Gumilla, el misionero

 

Llegar le vieron indios y maizales,

el río poderoso, los callados bohíos, la luz parda,

el moriche de espaldas florecidas

y el que lleva en las alas una orilla de noche.

Venía de las tierras del Júcar, de las huertas

doradas, donde nace el día.

Llega en silencio, grave, con luz mediterránea.

 

Avanza en la selva y oye al Inírida

bordar con musgo y ala su luz de Paraíso.

Por él, los cafetales enrojecen la voz del Cuchivero,

y aguas adentro el arrozal ordena sus brigadas de espigas.

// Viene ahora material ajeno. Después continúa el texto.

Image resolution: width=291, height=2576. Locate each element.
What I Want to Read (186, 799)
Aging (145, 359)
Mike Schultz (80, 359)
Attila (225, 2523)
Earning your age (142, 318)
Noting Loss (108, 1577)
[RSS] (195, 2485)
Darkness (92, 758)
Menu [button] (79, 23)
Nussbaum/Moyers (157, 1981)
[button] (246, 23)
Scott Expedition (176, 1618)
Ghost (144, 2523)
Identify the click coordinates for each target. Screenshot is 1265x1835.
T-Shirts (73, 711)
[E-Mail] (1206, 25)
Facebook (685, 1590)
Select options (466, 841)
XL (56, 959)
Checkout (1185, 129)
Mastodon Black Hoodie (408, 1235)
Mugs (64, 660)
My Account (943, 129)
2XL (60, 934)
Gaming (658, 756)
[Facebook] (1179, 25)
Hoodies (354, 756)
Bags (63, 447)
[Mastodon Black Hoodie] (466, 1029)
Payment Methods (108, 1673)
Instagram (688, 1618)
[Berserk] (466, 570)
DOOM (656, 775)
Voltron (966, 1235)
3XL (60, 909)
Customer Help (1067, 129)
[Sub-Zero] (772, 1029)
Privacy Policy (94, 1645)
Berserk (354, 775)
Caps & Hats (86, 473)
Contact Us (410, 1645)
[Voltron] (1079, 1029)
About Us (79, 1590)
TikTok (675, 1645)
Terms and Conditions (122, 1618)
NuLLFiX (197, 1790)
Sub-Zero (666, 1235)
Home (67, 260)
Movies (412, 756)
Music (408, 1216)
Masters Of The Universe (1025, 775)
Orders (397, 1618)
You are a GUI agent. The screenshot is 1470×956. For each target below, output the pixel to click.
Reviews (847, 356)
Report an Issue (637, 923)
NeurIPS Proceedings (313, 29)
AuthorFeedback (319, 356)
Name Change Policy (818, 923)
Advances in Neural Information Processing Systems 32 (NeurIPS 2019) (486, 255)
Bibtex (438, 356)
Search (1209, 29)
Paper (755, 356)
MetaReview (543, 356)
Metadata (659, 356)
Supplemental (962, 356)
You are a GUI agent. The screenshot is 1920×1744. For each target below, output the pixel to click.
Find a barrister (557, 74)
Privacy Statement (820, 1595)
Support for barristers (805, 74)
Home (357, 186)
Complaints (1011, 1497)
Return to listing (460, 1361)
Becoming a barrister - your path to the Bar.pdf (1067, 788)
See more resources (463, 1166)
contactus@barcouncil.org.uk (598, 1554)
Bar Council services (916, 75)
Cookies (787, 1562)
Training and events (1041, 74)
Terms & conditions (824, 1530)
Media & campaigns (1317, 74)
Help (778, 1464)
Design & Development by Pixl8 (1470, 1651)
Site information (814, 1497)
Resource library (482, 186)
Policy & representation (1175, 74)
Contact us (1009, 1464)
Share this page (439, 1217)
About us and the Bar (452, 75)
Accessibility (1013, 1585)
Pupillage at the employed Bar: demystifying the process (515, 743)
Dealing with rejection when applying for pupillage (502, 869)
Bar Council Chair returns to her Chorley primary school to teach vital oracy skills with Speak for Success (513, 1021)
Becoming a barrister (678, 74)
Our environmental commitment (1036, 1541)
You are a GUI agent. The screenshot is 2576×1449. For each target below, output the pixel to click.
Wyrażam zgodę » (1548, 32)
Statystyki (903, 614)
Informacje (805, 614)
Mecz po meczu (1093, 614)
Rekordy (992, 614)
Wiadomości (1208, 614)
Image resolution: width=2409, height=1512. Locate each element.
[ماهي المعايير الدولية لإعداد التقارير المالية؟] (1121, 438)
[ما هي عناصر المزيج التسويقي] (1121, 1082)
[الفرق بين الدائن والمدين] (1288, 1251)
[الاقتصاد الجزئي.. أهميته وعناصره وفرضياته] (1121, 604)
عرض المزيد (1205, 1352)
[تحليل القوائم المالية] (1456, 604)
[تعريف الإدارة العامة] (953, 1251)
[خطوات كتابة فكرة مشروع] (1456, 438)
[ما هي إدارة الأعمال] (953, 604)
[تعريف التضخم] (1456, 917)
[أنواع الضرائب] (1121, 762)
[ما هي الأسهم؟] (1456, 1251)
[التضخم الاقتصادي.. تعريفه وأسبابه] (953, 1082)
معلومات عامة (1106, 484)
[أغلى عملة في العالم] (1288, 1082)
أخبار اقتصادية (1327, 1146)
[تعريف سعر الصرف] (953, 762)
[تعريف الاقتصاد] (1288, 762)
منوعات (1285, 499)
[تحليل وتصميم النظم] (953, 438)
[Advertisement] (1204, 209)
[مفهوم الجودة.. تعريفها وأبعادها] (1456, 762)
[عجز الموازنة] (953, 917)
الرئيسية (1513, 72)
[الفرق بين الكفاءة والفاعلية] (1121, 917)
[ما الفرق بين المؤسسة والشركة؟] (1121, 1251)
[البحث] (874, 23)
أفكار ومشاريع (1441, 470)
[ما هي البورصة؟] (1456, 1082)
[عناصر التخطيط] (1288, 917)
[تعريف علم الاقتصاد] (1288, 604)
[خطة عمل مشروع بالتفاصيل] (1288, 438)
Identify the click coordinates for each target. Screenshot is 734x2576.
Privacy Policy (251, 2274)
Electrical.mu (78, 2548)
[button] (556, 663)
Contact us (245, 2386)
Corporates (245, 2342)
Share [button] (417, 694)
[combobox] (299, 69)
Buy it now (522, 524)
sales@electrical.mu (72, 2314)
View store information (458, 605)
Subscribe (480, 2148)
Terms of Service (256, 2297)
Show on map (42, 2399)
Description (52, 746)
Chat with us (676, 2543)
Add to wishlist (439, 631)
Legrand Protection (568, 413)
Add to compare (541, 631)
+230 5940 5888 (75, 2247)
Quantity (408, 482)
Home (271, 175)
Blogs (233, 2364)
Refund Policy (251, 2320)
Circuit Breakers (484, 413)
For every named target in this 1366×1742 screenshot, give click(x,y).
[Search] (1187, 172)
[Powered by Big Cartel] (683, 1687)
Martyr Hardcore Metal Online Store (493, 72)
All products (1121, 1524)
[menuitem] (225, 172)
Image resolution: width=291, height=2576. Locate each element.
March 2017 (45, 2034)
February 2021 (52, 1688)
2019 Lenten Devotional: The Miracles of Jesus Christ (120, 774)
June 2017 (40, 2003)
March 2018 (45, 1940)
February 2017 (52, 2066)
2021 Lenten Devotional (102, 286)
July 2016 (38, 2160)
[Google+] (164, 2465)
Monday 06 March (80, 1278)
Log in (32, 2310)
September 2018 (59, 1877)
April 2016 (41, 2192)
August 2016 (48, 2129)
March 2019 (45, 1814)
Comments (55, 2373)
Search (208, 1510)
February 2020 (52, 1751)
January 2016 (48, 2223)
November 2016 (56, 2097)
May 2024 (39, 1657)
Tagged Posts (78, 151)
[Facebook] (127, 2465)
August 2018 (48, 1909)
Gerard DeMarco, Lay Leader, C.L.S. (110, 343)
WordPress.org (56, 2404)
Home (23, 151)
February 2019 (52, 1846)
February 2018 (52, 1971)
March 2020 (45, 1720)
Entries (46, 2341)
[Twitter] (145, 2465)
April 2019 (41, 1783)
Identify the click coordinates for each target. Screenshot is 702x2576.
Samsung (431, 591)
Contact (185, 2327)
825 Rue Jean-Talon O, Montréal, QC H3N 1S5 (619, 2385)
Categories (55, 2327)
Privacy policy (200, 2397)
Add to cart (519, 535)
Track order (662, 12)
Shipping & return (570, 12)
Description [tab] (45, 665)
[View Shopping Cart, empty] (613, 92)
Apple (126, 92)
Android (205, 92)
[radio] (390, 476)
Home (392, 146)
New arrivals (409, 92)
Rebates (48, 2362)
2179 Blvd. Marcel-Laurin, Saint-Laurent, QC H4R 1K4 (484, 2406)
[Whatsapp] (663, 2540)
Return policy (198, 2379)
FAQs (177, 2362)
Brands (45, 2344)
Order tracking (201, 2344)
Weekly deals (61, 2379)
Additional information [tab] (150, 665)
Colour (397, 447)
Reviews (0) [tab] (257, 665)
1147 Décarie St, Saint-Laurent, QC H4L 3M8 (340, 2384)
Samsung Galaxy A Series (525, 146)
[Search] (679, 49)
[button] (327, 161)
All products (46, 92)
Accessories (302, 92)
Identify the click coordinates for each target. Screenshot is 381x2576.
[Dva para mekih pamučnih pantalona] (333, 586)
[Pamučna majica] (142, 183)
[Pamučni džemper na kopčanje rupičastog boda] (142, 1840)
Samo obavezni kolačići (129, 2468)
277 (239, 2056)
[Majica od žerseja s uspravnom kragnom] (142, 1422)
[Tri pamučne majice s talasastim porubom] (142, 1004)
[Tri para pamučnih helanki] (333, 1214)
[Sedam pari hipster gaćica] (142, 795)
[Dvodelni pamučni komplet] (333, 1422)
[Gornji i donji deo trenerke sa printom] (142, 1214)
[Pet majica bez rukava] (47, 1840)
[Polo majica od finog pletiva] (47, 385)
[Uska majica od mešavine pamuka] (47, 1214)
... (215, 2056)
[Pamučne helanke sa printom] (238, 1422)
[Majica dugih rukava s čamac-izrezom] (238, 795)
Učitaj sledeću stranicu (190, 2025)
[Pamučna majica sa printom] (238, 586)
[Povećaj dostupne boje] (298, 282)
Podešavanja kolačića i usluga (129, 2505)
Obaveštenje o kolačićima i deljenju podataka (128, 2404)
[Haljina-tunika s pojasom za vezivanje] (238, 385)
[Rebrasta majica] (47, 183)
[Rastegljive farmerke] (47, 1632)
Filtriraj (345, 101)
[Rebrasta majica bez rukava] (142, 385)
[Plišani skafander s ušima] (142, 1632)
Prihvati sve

El Caura, cosido de raudales terrosos,

Flor de maquiritares agonías, también miró su huella,

y el Capanaparo que en febrero sus médanos prolongan,

y el Paragua, donde la piedra pudo hallar un cielo,

y el Cunaviche, nómada, que hunde el pecho entre garzas.

 

José Gumilla anduvo sembrando pueblos como sueños.

Los sálivas le dijeron por qué enflaquece la luna;

los Achaguas le recordaron la serpiente que se pudrió en la playa

cuando de sus anillos arenosos nacieron los caribes;

los otomacos, su ascendencia de las piedras y de los árboles

y por qué ante el Orinoco el cielo renuncia al horizonte.

 

El vio junto a las rudas hogueras a los indios

llorar a sus caciques difuntos, y oyó cuando los cuerpos

gemían en su trémula dentadura de llamas.

Miró como en un rito a los guerreros aspirar las cenizas,

y en noches de tiniebla agrietada conjurar al viento

porque el viento conoce el rostro de la muerte.

 

Hojeando a su manera la Biblia del yaruro, la epopeya

de los piaroas impasibles y los mapoyes andariagos,

viendo al río, pausado, ahogar las islas,

donde un pie de frescura, por verano, levanta las cosechas,

ante el vaho sin tiempo de la selva y el agua,

que inicia un meridiano de la raíz hasta la hoja,

hunde en el Orinoco su palabra, y le ofrenda su vida,

tallada en aspereza, reciedumbre, pergamino y plegaria.